Using the latest Arduino ESP32, v 2.0.2 that uses idf 4.4-alpha1 I also get the error "BT_HCI: command_timed_out hci layer timeout waiting for response to a command. opcode: 0x200c"

When this happens I also see that the application reconnects to WiFi as I have WiFi / BLE co-existence. BLE scanning for 1 second at the time, then a short break before I start scanning again.

juanaviladev commented 2 years ago

Using the latest Arduino ESP32, v 2.0.2 that uses idf 4.4-alpha1 I also get the error "BT_HCI: command_timed_out hci layer timeout waiting for response to a command. opcode: 0x200c"

When this happens I also see that the application reconnects to WiFi as I have WiFi / BLE co-existence. BLE scanning for 1 second at the time, then a short break before I start scanning again.

+1, although the changelog includes this bug fix, it hasn't been resolved in the latest version yet. Also, since the bluetooth controller code is not open source, it is not possible to do anything on our side...

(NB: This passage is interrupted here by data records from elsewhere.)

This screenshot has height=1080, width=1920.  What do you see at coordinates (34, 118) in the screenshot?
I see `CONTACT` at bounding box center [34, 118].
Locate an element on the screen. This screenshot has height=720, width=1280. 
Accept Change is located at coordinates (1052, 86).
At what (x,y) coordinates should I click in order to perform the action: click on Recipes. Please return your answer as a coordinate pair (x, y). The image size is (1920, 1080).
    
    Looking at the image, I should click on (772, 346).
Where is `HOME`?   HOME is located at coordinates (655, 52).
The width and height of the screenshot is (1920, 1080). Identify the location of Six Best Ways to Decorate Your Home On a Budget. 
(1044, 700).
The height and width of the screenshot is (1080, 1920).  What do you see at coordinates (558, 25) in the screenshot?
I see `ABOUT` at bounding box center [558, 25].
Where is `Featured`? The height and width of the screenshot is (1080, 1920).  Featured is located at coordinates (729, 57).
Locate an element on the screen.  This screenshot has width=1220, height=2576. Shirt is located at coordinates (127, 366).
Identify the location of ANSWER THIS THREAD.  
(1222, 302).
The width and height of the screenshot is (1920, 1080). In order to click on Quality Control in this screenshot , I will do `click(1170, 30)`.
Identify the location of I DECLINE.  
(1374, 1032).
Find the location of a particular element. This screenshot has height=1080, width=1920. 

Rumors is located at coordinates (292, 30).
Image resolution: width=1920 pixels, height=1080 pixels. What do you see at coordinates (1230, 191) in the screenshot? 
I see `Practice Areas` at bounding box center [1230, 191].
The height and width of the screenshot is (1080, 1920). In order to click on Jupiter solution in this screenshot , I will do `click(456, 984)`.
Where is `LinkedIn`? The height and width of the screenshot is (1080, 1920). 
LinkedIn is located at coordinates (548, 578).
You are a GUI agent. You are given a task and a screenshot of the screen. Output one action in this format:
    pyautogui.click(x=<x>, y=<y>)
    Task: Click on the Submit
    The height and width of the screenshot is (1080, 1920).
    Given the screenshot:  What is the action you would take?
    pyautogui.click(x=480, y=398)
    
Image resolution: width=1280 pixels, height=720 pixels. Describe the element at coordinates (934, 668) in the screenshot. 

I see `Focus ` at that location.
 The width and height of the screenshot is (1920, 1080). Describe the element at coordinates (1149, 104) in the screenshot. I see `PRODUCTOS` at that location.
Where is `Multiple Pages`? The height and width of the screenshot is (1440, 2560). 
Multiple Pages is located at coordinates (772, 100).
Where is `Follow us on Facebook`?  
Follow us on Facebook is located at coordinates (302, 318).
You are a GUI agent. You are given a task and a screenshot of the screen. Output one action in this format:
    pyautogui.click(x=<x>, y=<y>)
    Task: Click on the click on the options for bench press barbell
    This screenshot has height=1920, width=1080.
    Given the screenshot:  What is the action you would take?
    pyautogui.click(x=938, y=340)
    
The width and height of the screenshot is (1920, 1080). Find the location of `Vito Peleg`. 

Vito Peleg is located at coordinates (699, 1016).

HeFeng1947 commented 2 years ago

Unfortunately, I seem to have the same problem. My idf version is v4.2 c327a0016eaea7b3fd54fb00a9d88211b70b4643 I have enabled ble wifi coexistence.Bluetooth scans all the time and sends it to the cloud server over wifi.

juanaviladev commented 2 years ago

v4.4.1, has the same problem. BLE/Classic BT + Wifi still unusable in a prod environment.

Zimbu98 commented 2 years ago

I had the same problem for months and finally solved it by adjusting the scan interval and scan window. I think the default might be 100/99 which gives very little resources for the ESP to "take out the trash" and "wash the dishes" when you are running a continuous scan like I am.

I changed it to 800/750 and now suddenly the scanner runs and runs without crapping out. Amazing! You can use different numbers I assume, but just be sure to leave some gap between the two numbers so the scanner will take a break and allow the ESP to do some other housekeeping. (I am just speculating that the housekeeping issue is the root of the problem; it might also be that the scanner is overheating or overeating or over somethinging.)

FYI, I had the same problem with the ESP32-WROOM-32U and also with the ESP32-C3. Changing to 800/750 solved it for both of them.

pschlan commented 2 years ago

Are you sure it's really solving it and not just making it less likely? Until the root cause for this is analyzed and fixed, I can't really trust the ESP in a production device when it comes to BT.

freemansu commented 2 years ago

V4.4.3 has the same problem.

thorrak commented 1 year ago

v4.4.4 (via the latest Arduino framework) has the same problem.

My gap between the interval and window is quite wide as per the suggestion by @Zimbu98 - unfortunately this had no effect.